- Job -
Set down the stretch of lines from the one containing "Open #フェイスパウダー カテゴリー result link" through the one containing "click(x=1699, y=61)", reproducing each line verbatim. Include both of those lines and nothing outside this range.

════════════════════

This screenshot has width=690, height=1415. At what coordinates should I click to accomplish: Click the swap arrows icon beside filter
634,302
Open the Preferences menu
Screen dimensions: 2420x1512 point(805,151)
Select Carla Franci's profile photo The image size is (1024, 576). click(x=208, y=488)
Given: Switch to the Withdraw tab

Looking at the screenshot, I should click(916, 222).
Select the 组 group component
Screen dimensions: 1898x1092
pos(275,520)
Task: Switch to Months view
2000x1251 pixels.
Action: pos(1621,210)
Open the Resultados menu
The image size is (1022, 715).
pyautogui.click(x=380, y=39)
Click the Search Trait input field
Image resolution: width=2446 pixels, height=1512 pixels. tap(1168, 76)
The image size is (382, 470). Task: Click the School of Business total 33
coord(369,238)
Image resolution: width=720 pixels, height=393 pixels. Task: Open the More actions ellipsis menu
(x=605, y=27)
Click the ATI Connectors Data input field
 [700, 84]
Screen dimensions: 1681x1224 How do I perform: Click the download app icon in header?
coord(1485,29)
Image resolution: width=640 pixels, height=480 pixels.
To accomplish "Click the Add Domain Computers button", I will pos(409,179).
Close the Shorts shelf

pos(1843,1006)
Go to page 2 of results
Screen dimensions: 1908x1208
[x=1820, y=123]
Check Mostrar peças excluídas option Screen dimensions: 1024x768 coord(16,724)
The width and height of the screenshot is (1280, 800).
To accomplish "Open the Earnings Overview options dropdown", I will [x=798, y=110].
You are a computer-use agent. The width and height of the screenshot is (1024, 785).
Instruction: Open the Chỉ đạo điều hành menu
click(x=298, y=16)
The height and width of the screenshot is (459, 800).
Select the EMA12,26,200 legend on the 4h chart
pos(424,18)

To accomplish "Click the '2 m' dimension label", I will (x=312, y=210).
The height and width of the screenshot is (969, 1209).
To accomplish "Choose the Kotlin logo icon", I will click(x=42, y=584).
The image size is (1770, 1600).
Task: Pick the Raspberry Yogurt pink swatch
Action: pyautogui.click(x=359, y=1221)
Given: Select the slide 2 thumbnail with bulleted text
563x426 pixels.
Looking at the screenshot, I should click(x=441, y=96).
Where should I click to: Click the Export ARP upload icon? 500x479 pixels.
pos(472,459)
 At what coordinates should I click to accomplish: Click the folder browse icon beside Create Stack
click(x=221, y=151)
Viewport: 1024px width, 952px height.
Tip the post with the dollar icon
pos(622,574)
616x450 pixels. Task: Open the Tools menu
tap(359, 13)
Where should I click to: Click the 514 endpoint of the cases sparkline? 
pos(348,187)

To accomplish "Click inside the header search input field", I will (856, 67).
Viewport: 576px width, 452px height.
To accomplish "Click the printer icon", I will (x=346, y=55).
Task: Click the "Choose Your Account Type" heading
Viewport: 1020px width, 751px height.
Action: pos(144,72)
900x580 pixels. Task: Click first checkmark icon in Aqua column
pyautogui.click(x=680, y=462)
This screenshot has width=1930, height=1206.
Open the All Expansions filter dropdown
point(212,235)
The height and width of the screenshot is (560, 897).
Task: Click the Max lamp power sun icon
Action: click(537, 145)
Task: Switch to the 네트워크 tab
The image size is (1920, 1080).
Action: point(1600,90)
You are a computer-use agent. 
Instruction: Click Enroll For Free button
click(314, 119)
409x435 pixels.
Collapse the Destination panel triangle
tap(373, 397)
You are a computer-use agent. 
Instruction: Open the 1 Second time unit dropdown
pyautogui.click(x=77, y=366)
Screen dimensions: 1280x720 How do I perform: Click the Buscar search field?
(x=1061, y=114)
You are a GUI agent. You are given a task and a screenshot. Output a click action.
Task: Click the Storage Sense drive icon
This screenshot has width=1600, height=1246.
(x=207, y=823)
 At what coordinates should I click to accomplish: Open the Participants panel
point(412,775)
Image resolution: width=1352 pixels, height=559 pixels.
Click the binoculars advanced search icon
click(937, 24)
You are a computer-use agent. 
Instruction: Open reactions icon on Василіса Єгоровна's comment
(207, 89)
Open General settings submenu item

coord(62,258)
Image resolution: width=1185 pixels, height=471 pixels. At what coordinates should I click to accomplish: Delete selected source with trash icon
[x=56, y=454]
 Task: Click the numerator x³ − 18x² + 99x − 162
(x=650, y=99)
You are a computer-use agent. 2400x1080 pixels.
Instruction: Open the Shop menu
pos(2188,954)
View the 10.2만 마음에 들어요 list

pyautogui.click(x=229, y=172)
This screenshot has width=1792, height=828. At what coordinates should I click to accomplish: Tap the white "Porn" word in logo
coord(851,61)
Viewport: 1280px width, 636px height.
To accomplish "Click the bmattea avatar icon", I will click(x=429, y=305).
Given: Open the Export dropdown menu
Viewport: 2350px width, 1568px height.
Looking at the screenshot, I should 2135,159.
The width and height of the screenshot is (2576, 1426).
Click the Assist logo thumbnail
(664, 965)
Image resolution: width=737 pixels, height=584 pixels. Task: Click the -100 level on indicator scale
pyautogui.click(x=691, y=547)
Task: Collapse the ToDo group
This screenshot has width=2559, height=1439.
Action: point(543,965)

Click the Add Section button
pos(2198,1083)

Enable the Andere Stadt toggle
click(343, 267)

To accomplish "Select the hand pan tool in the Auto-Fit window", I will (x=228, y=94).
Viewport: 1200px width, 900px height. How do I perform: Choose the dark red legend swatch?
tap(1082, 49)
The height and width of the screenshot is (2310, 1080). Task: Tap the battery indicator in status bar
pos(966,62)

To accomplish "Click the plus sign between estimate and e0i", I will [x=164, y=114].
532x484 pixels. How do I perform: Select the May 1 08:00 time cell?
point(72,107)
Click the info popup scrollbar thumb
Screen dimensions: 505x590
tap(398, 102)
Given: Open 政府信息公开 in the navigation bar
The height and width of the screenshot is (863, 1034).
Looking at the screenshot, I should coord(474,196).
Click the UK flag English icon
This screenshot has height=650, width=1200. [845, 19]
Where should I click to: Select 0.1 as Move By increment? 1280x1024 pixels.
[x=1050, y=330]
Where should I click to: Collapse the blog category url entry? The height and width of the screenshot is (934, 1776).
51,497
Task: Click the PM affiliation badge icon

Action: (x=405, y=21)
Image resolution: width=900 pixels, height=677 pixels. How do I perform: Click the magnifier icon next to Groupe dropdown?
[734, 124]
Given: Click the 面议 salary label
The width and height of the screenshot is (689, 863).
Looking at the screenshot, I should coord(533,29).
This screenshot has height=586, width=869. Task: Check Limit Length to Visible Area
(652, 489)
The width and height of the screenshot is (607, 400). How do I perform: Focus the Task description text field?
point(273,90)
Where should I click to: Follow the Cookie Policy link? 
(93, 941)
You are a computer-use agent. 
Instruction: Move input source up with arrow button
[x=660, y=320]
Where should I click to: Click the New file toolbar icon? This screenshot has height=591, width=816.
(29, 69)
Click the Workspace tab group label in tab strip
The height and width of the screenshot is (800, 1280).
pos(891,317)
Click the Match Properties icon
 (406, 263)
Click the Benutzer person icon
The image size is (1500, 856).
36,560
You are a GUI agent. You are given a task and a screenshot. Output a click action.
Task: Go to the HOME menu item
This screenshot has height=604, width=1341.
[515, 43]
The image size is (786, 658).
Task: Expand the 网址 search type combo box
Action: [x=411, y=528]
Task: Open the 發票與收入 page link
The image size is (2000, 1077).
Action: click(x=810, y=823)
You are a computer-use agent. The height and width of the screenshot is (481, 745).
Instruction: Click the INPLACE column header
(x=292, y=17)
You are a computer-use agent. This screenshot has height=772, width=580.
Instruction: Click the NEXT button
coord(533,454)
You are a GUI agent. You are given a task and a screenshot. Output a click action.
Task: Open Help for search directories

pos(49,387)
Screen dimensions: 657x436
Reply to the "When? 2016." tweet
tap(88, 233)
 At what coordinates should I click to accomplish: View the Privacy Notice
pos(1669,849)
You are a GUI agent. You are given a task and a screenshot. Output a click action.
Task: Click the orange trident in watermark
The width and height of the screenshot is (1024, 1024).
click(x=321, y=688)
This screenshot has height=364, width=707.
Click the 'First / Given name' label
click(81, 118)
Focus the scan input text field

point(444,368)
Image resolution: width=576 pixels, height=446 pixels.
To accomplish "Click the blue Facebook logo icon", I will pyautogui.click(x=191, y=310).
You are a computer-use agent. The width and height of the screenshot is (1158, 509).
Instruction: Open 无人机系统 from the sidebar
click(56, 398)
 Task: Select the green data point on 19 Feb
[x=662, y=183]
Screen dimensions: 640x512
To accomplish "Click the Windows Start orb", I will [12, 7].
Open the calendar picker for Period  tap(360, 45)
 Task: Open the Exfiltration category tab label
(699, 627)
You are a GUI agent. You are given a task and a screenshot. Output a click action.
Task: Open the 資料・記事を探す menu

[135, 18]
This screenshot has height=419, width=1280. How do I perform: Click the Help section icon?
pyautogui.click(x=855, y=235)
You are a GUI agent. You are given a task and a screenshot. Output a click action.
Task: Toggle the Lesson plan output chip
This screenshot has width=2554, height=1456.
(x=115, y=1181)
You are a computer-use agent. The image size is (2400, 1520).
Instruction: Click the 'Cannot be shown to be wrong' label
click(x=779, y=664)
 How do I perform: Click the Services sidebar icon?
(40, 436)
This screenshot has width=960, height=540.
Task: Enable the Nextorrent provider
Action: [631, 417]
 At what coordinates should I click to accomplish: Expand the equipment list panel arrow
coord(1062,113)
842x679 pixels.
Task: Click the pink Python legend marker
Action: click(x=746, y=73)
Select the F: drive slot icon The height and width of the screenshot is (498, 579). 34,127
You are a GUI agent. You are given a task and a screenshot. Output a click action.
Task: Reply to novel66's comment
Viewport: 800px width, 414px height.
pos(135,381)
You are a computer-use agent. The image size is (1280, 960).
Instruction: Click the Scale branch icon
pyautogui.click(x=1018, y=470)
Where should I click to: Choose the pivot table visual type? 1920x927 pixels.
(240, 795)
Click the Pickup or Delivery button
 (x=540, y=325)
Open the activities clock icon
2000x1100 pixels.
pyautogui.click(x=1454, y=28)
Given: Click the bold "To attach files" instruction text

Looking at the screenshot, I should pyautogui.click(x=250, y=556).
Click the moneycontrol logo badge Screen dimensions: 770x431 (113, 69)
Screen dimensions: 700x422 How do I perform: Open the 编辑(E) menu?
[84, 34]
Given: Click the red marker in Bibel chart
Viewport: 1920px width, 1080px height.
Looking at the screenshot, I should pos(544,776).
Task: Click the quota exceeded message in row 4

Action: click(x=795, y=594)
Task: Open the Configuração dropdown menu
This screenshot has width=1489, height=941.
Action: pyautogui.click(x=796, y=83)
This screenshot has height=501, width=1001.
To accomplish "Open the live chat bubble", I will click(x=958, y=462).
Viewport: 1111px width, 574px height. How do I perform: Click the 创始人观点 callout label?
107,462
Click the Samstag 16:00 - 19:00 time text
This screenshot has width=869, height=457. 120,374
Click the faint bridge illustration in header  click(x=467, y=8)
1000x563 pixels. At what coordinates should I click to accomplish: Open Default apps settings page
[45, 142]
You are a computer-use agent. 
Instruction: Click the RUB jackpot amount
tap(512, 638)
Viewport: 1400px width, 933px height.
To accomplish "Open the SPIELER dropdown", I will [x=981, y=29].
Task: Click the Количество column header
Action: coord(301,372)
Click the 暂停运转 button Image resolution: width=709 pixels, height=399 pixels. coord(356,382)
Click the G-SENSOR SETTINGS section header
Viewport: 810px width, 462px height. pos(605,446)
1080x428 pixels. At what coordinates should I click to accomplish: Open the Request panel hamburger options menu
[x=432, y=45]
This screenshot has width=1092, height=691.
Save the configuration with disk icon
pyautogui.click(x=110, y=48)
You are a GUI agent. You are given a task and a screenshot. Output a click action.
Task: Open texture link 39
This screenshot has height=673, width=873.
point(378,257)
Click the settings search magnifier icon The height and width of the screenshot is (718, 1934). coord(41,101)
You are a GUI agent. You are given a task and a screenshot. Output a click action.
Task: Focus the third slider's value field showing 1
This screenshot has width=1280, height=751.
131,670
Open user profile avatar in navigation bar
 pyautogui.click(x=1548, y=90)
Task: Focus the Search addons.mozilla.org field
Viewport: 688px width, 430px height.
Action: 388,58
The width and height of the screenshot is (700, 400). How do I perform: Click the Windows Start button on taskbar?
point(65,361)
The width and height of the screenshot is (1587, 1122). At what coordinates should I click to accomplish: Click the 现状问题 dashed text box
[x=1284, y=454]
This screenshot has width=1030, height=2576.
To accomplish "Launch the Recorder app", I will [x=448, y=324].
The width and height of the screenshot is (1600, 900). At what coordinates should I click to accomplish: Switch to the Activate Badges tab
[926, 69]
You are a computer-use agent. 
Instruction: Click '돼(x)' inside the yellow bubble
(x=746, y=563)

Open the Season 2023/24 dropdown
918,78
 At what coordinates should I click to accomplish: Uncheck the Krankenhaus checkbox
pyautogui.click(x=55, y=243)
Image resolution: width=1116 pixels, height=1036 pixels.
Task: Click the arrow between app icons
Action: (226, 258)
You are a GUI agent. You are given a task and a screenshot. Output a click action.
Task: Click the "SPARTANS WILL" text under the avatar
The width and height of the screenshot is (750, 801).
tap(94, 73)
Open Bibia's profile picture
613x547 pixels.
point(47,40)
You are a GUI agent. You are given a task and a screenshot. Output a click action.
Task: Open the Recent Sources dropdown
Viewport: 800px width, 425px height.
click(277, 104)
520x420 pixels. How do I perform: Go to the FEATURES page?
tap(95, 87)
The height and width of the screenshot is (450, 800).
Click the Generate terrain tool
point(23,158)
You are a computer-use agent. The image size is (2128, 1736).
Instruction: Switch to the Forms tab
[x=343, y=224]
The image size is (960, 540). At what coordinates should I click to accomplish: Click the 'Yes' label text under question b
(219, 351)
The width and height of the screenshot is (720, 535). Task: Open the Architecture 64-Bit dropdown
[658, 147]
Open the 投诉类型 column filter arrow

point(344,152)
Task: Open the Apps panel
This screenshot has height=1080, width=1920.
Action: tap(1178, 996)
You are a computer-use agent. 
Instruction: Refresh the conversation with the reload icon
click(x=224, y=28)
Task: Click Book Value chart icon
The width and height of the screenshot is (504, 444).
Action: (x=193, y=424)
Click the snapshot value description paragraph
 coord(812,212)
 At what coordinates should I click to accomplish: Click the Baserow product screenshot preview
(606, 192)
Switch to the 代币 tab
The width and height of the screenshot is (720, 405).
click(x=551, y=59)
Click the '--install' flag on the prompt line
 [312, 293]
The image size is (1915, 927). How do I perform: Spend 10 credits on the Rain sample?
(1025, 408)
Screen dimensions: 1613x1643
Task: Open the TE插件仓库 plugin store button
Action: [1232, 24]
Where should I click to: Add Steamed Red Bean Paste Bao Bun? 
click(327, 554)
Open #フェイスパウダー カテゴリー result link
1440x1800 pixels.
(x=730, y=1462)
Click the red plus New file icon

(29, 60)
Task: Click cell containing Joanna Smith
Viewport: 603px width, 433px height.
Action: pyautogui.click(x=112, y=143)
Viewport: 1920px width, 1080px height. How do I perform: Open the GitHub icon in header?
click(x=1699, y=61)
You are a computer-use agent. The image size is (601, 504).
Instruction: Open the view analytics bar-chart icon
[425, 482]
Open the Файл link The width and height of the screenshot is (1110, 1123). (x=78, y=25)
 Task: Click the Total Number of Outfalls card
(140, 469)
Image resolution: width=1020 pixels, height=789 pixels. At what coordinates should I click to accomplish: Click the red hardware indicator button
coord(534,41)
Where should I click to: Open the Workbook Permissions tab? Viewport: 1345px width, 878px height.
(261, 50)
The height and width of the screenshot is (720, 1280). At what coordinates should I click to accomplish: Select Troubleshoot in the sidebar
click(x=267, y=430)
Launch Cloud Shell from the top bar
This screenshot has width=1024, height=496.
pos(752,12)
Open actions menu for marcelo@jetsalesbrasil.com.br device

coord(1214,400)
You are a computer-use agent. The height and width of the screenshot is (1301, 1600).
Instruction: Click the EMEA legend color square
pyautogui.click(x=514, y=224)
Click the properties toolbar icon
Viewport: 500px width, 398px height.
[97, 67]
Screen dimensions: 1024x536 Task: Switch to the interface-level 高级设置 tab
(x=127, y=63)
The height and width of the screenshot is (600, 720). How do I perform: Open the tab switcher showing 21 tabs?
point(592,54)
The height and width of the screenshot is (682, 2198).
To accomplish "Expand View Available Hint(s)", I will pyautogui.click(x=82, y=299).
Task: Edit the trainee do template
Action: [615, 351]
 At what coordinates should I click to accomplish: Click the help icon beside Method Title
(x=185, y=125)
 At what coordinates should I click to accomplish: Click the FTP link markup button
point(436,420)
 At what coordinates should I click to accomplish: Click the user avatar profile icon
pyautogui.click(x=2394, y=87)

════════════════════

- Response -
Open #フェイスパウダー カテゴリー result link
1440x1800 pixels.
(x=730, y=1462)
Click the red plus New file icon

(29, 60)
Task: Click cell containing Joanna Smith
Viewport: 603px width, 433px height.
Action: pyautogui.click(x=112, y=143)
Viewport: 1920px width, 1080px height. How do I perform: Open the GitHub icon in header?
click(x=1699, y=61)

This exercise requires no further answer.